(Stored data)

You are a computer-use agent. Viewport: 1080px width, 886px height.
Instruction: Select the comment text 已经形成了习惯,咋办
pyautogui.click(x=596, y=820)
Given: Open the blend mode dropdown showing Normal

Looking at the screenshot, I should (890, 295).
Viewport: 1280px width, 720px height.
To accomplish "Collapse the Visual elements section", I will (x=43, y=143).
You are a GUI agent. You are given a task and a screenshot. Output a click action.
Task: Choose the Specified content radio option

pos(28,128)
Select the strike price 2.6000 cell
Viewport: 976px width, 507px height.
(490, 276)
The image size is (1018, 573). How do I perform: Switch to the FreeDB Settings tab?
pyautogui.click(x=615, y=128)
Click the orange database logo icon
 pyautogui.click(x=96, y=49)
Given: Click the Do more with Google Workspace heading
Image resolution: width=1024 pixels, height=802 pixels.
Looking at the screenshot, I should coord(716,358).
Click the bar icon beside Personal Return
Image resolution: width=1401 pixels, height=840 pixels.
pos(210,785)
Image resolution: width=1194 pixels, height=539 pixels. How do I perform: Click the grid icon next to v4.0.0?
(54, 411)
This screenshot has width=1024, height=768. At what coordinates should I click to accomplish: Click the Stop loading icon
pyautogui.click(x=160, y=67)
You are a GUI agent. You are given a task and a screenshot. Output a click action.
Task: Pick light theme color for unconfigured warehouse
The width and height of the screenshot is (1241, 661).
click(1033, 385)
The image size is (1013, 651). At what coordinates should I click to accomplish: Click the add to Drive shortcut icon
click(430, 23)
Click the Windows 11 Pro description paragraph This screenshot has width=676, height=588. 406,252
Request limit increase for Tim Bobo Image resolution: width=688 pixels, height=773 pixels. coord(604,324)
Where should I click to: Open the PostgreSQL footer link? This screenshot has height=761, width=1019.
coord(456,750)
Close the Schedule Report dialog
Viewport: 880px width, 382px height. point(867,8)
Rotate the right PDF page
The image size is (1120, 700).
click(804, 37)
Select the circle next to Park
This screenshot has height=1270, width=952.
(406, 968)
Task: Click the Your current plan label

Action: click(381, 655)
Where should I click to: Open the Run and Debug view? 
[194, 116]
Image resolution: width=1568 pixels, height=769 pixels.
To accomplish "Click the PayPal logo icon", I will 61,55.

Task to carry out - Copy the records above, keeping every word the same.

Task result -
You are a computer-use agent. Viewport: 1080px width, 886px height.
Instruction: Select the comment text 已经形成了习惯,咋办
pyautogui.click(x=596, y=820)
Given: Open the blend mode dropdown showing Normal

Looking at the screenshot, I should (890, 295).
Viewport: 1280px width, 720px height.
To accomplish "Collapse the Visual elements section", I will (x=43, y=143).
You are a GUI agent. You are given a task and a screenshot. Output a click action.
Task: Choose the Specified content radio option

pos(28,128)
Select the strike price 2.6000 cell
Viewport: 976px width, 507px height.
(490, 276)
The image size is (1018, 573). How do I perform: Switch to the FreeDB Settings tab?
pyautogui.click(x=615, y=128)
Click the orange database logo icon
 pyautogui.click(x=96, y=49)
Given: Click the Do more with Google Workspace heading
Image resolution: width=1024 pixels, height=802 pixels.
Looking at the screenshot, I should coord(716,358).
Click the bar icon beside Personal Return
Image resolution: width=1401 pixels, height=840 pixels.
pos(210,785)
Image resolution: width=1194 pixels, height=539 pixels. How do I perform: Click the grid icon next to v4.0.0?
(54, 411)
This screenshot has width=1024, height=768. At what coordinates should I click to accomplish: Click the Stop loading icon
pyautogui.click(x=160, y=67)
You are a GUI agent. You are given a task and a screenshot. Output a click action.
Task: Pick light theme color for unconfigured warehouse
The width and height of the screenshot is (1241, 661).
click(1033, 385)
The image size is (1013, 651). At what coordinates should I click to accomplish: Click the add to Drive shortcut icon
click(430, 23)
Click the Windows 11 Pro description paragraph This screenshot has width=676, height=588. 406,252
Request limit increase for Tim Bobo Image resolution: width=688 pixels, height=773 pixels. coord(604,324)
Where should I click to: Open the PostgreSQL footer link? This screenshot has height=761, width=1019.
coord(456,750)
Close the Schedule Report dialog
Viewport: 880px width, 382px height. point(867,8)
Rotate the right PDF page
The image size is (1120, 700).
click(804, 37)
Select the circle next to Park
This screenshot has height=1270, width=952.
(406, 968)
Task: Click the Your current plan label

Action: click(381, 655)
Where should I click to: Open the Run and Debug view? 
[194, 116]
Image resolution: width=1568 pixels, height=769 pixels.
To accomplish "Click the PayPal logo icon", I will 61,55.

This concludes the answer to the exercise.